MEMBANDUNG JAKARTA SOLUSI ATAU SENSASI
“Kalau hujan, pasti Jakarta banjir..” itulah ungkapan yang
selalu terlontar oleh penduduk Jakarta ketika hujan mulai turun di wilayah Jakarta. Sampai kapan banjir akan melanda Jakarta, jika hujan turun??? Bisakah Jakarta bebas dari banjir??? Itu merupakan keinginan dari setiap penduduk Jakarta. Berbagai macam kerugian yang mengancam jika banjir melanda, bahkan nyawa pun terancam melayang.
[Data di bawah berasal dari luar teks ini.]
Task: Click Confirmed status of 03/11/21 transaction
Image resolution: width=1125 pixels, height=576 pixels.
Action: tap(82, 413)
Bahkan pada tahun 1996, 2002, dan 2007 Jakarta lumpuh total, kondisi ini sangat menyedihkan. Penurunan muka tanah (land subsidence) di Ibu Kota terus terjadi dan mencapai 3,98 cm per tahun. Data terbaru 2010 menyebutkan sebanyak 40 persen wilayah Jakarta berada di bawah permukaan laut. Data ini keluar berdasarkan hasil penelitian konsorsium Jakarta Coastal
Defence Strategy (JCDS). Hal ini menjadikan Jakarta selalu mengalami banjir rob dikala musim penghujan . Banjir yang terjadi di Jakarta bukan semata- mata merupakan kesalahan pada wilayah Jakarta saja, melainkan daerah sekitarnya. Sering kita dengar, jika banjir terjadi penduduk selalu berkata “banjir kiriman
dari Bogor datang lagi....” ungkapan penduduk tersebut tidak salah, karena bagian hulu salah satu sungai
besar di Jakarta yaitu Sungai Ciliwung yang terletak di perbatasan Kabupaten Bogor dan Kabupaten Cianjur, atau tepatnya di Gunung Gede, Gunung Pangrango dan daerah Puncak.
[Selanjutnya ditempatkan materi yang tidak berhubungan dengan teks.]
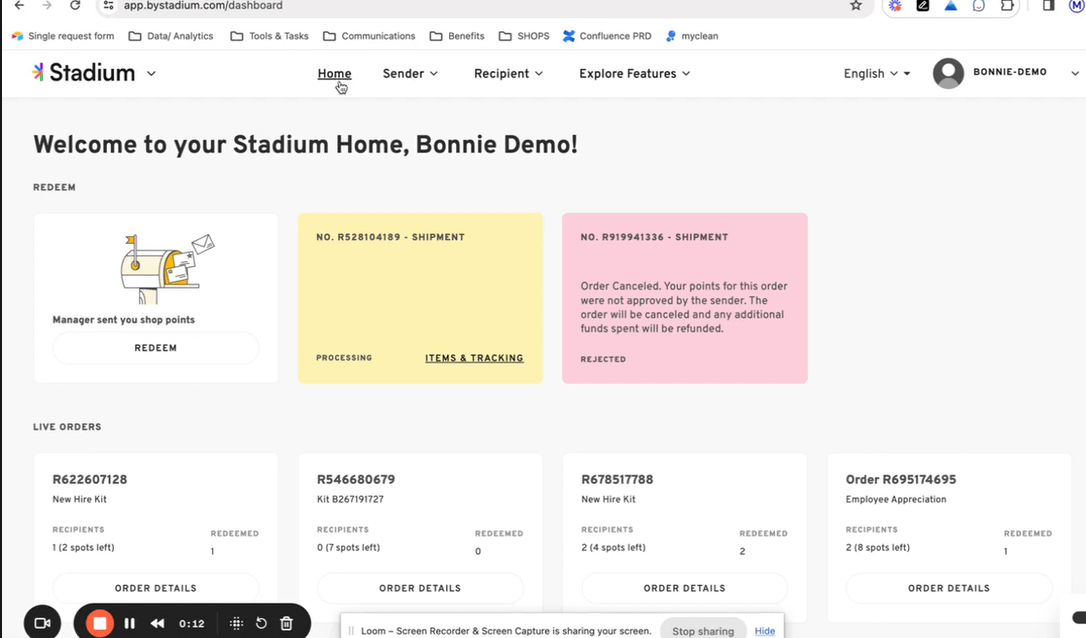Go to the Recipient section
Image resolution: width=1086 pixels, height=638 pixels.
pos(508,73)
Peningkatan aktivitas pariwisata di kawasan hulu Sungai Ciliwung tersebut sangat mengganggu daerah resapan bagian hulu sungai dan menyebabkan semakin kecilnya daerah aliran sungai yang menyebabkan derasnya aliran air Sungai Ciliwung yang bermuara di bagian hilir sungai, yaitu bagian utara Jakarta.
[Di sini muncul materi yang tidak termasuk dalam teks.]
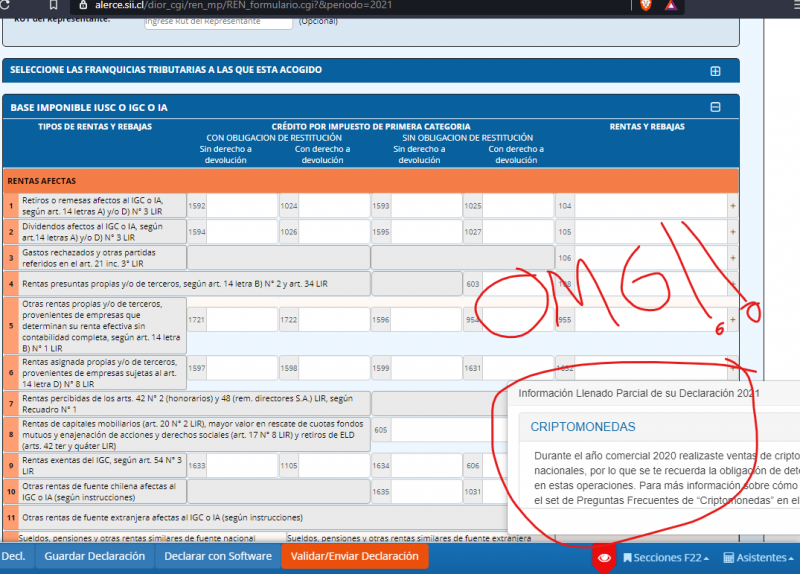The image size is (800, 574).
Task: Click the Rut del Representante input field
Action: pos(220,20)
“ Indonesia berada di garis equator bumi ”, beresiko jadi yang pertama kali mendapat dampak dari
pemanasan gobal (global warming). Efek pemanasan global sekarang semakin terlihat, misalnya intensitas curah hujan yang semakin tinggi, perubahan jumlah dan pola presipitasi, suhu global cenderung meningkat serta naiknya permukaan air laut. Berbagai macam upaya penanggulangan pun mulai dipikirkan untuk menghindari isu akan tenggelamnya Jakarta dimasa yang akan dating seperti Banjir Kanal Barat dan Timur yang sampai sekarang dinilai belum berhasil memberi dampak yang signifikan.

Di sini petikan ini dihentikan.